Der Vergleich mit dem Kolosseum

Für Außenstehende wirkt der körperbetonte Kampfsport oft wie eine blutrünstige Schlägerei, bei der sich junge Männer zur Belustigung der Massen die Schädel einschlagen. Dabei sind vor allem die Martial Arts oder Karate Sportarten, die von Athleten maximale Leistungen einfordern. Nicht nur müssen sie physisch extrem fit sein, sondern auch geistig stets dem Geschehen folgen können. Oft gehen die Kämpfer während der wilden Schlagabtausche Strategien und Taktiken durch, ohne dabei körperlich nachzulassen. Davon profitieren Kampfsportler auch im Alltag, wie Studien herausgefunden haben. So sind die Kämpfer ausgeglichener und können sich auch in stressigen Situationen deutlich besser konzentrieren.
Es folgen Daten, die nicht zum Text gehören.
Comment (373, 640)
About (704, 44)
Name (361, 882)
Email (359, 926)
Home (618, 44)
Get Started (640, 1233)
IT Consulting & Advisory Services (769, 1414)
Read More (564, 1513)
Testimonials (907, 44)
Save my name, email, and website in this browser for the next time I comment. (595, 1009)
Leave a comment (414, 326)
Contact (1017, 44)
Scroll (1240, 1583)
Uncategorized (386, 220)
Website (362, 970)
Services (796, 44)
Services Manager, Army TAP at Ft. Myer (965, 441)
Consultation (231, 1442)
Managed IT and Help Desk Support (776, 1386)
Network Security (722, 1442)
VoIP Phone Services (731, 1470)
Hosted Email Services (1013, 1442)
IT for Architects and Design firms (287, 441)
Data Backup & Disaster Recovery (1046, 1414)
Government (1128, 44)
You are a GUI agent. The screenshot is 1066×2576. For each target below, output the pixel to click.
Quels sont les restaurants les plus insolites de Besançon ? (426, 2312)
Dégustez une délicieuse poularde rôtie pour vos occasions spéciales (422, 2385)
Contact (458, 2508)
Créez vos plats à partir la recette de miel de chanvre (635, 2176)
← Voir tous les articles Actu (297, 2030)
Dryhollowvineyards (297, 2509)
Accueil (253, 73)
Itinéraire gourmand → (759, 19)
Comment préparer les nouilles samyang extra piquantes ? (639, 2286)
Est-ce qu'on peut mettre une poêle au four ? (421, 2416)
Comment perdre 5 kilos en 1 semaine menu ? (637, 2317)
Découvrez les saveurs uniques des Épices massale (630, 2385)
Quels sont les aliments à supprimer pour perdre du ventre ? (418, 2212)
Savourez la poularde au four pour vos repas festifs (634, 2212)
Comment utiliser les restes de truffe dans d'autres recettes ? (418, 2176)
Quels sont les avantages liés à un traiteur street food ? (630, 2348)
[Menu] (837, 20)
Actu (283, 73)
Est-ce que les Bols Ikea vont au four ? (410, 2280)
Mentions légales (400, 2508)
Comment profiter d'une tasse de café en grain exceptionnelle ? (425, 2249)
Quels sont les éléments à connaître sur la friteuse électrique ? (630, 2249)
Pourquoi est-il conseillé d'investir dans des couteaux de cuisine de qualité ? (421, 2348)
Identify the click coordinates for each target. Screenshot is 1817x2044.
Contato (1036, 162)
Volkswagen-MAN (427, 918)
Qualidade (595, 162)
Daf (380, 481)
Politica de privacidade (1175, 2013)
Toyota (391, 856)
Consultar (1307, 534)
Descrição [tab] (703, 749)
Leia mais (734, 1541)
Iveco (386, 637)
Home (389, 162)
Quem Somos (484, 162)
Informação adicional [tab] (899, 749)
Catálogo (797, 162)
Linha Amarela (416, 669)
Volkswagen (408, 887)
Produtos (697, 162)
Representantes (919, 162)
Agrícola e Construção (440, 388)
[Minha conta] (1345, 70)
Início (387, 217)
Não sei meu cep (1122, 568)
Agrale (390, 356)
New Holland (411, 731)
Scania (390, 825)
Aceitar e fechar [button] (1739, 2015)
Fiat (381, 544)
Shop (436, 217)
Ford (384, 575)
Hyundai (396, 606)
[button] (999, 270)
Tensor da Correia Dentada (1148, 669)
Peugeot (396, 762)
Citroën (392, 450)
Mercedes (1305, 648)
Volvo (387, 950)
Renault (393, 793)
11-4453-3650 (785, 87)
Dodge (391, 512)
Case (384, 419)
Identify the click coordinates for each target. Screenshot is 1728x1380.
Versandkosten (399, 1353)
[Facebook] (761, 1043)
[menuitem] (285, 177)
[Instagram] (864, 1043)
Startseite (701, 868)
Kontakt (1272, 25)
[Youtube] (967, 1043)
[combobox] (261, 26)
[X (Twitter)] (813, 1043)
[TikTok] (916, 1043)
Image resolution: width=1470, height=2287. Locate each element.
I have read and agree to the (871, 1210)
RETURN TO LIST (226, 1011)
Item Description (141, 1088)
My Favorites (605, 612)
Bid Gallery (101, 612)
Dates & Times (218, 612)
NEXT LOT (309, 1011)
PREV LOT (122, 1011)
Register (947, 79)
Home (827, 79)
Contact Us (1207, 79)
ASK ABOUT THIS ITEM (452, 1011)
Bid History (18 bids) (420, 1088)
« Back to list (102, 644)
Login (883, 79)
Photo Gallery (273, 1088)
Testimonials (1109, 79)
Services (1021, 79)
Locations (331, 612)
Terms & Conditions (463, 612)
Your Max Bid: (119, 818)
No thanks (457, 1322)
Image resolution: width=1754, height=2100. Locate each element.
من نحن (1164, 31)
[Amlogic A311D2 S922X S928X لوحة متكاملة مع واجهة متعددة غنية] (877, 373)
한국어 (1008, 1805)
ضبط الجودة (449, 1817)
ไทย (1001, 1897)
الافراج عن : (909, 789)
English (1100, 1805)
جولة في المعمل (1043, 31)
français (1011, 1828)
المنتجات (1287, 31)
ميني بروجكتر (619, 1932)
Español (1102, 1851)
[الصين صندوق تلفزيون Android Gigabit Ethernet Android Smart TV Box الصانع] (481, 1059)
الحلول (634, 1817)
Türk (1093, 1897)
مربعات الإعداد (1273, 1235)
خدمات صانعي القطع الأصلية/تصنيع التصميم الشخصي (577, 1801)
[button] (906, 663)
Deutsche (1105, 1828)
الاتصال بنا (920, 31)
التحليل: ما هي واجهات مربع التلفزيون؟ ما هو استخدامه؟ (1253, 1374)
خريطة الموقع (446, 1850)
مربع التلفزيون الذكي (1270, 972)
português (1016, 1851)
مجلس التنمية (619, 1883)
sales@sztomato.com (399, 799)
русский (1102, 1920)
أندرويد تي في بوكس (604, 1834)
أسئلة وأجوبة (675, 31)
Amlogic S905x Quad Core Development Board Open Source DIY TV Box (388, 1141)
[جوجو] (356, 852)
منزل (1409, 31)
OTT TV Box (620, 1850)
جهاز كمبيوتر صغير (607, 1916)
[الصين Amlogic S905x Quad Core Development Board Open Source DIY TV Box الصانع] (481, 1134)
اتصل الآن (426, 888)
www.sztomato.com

Nicht nur der Körper wird trainiert

Generell ist der Kampfsport keine Beschäftigung, in der Einzelkämpfer antreten. Es geht immer wieder auch um ein konstruktives Miteinander unter den Kämpfern. Teamwork hat einen hohen Stellenwert, bei allen Kampfarten. Zudem lernen Sportler hier nachhaltige Werte kennen, wie Respekt vor Anderen, Disziplin und Fairplay. Begegnen sich Kämpfer auf der Matte oder im Ring, sind sie zudem alle gleich. Soziale Stellungen spielen keine Rolle mehr, sondern nur die eigenen Leistungen. Es ist also egal, ob sich eine Reinigungskraft und ein Geschäftsführer gegenüberstehen. In kaum einer anderen Sportart gibt es solche Begegnungen, die die Grundlage sind, für einen allgemeinen Respekt allen Menschen gegenüber. Und es sind diese Chancen, die Nasrat Haqparast einen Ausbruch erlaubten, der ansonsten unmöglich gewesen wäre.